# START OF Source passage

Hello Jorge,

I know from the past on the Python/C++ side, we needed to do this for a lot of 
contributors to enable them to work with their branches/PRs again as they were 
overwhelmed with the complexity of these rebases. Personally, I wouldn't like 
to spend much time on whether we should rebase PRs after the release for 
everyone or not but actually get rid of the need to push to master to actually 
get a release candidate out. This is making the work of the release manager 
harder, confuses downstream packagers and also leads to the fact that all PRs 
are diverged when they were touched during the release process. 

The main headache here is that currently the release tooling on the Java side 
requires us to do this. I know that in the last days someone opened a JIRA to 
get rid of that (and hopefully someone will link to that JIRA in this thread). 
Solving that would be a win for all and also make this discussion unnecessary. 
The main caveat is that the annoyance on the Java side pops up mostly with the 
non-Java devs and thus it was not solved yet.

Cheers
Uwe

On Wed, Nov 25, 2020, at 5:26 AM, Jorge Cardoso Leitão wrote:
> Hi,
> 
> Based on a discussion on PR #8481, I would like to raise a concern around
> git and the post-actions of a release. The background is that I was really
> confused that someone has force-pushed to a PR that I fielded, re-writing
> its history and causing the PR to break.

# END OF Source passage

● **Problem 1**:
Answer the following from the email on rebasing after releases:
(a) Which PR number does the quoted message say the discussion was based on?
(b) According to the reply, the release tooling of which side is the main headache?
(c) On what date was the quoted message written?

# START OF Material shown

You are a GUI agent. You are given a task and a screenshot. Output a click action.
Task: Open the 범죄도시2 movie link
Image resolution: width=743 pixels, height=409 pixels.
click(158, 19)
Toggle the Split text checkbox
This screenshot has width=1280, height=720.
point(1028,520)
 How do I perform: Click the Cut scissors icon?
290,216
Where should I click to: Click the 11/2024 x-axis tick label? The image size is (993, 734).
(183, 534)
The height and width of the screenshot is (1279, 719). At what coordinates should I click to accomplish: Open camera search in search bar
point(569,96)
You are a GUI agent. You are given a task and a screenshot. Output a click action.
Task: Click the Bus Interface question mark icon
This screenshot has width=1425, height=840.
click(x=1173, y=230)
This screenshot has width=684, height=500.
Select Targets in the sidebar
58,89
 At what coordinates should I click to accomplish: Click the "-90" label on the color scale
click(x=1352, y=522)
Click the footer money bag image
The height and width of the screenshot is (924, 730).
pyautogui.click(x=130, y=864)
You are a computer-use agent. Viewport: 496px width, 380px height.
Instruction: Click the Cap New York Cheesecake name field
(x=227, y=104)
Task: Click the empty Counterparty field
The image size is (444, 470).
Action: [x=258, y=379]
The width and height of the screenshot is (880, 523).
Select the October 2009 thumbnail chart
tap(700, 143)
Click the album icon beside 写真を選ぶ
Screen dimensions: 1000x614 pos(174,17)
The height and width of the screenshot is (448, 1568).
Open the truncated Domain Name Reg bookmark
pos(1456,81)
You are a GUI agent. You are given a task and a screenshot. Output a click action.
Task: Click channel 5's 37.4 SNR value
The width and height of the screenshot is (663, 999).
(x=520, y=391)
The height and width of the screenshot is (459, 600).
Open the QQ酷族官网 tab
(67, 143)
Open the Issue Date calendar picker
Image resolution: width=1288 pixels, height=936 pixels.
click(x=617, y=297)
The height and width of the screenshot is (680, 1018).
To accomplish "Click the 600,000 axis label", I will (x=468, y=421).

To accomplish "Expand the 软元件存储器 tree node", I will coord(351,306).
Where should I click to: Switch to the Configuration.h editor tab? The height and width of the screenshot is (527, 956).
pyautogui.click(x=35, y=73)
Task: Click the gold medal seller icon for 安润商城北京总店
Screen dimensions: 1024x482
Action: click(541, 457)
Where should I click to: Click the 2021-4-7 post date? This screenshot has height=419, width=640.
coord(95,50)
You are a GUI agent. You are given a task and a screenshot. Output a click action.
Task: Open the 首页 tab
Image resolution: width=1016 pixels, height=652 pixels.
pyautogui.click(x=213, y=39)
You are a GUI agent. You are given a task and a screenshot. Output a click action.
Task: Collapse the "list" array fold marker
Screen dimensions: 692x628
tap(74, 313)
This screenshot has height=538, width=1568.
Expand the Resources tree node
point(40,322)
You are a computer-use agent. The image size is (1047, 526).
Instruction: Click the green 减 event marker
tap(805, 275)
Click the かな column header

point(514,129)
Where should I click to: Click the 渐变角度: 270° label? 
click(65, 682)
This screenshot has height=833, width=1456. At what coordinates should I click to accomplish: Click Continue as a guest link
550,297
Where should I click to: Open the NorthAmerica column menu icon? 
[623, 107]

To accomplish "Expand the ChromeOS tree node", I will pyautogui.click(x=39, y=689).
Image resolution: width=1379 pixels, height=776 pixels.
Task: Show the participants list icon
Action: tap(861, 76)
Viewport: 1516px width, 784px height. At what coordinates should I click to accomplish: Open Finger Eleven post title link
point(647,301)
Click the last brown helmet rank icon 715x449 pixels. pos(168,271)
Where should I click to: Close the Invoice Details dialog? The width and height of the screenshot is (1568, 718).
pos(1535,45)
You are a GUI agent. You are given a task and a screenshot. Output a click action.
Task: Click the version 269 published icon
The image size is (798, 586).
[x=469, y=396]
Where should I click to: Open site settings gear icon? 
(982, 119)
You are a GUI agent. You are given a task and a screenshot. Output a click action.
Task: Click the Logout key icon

# END OF Material shown

● **Problem 2**: Count how many lines in the records contain the string "dimensions". Give only the number.

● **Complete response 1**:
(a) PR #8481
(b) The Java side
(c) Wednesday, November 25, 2020

● **Complete response 2**: 3